Moi — J’ai toujours détesté cette fête à la con, mais je n’ai jamais eu le guts de la saboter magistralement comme tu l’as fait. Je déteste aussi les restos trendy fréquentés par les querisse de hipsters à marde et parce que tu t’es imposées avec tes gros sabots de fille pas d’allure, je me suis ramassée dans un resto familial pas romantique du tout, mais à prix abordable. Aussi, je suis bien obligée d’admettre que je suis d’accord avec toi sur un point : on serait tous en train de mastiquer notre chow mein en paix en ce moment si tu avais été un mec frenchant sa trophy wife plutôt qu’une butch en camisole de coton blanc qui démontre publiquement son amour à une lesbienne obèse. Au pire, vous auriez récolté de gros yeux, pas une expulsion agrémentée d’une menace d’appeler les flics. Et puis, ta tirade enragée sur l’homophobie… c’était quelque chose à entendre. Je pense même qu’Elle a beaucoup plus été traumatisée par la réaction du gérant que par ce que tu lui as fait.

(Silence.)

Moi — Tu sais, j’ai parlé aux autres. Ce n’est qu’à moi que tu tiens un discours haineux digne de l’alt-right ; c’est comme si tu avais instantanément trouvé chez moi le bouton sur lequel appuyer pour me faire réagir et que tu t’amuses depuis à me faire chier en te querissant des conséquences… comme si c’était ta mission divine d’être le sable dans le KY pour tout le monde. Et je voudrais honnêtement savoir pourquoi.

(Long silence.)

Roxane — Kessé que tu veux de moé, au juste ?
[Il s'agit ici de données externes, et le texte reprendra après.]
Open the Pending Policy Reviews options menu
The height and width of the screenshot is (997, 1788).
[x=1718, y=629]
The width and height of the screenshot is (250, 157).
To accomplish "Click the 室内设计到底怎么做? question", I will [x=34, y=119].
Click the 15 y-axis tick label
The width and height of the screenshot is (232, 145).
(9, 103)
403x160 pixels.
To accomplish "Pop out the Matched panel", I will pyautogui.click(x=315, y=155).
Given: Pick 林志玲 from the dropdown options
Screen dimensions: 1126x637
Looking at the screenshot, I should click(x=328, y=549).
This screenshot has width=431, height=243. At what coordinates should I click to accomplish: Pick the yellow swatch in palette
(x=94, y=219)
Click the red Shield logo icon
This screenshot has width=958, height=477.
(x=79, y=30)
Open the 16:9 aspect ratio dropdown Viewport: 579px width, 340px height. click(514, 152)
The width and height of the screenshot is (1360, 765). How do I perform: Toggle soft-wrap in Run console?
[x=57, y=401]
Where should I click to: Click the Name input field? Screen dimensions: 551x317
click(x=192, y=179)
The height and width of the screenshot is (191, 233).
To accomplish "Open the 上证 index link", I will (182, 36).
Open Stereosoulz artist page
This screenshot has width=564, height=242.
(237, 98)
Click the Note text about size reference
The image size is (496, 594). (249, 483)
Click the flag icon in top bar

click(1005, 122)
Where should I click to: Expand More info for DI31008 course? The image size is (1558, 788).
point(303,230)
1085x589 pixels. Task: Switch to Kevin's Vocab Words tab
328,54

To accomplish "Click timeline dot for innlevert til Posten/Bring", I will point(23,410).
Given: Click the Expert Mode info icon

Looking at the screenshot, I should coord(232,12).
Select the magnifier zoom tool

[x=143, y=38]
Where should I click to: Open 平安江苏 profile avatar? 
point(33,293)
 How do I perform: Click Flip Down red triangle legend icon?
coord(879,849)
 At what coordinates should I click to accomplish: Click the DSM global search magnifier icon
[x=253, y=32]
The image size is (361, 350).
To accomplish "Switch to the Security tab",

Moi — Pour commencer, un lift.

Roxane — T’es vraiment juste une asti de conne de fatigante, toé. (Elle soupire.) Envouaille dans le truck, je te ramène chez vous.

Moi — On va faire un saut au Quatre Jeudis, avant. Je te paye un verre de « vin de Français » et tu me racontes honnêtement comment tu en es venue à agir comme ça.

Roxane — J’aimerais mieux une bière à La Drave.

Moi — Va pour la brasserie et la bière, mais une seule, parce qu’ensuite, tu vas me ramener au demi-sous-sol et on se dira définitivement adieu – peut-être même en bon termes, qui sait.

Roxane — (Soupire.) Monte. J’ai pas juste ça à faire, moé.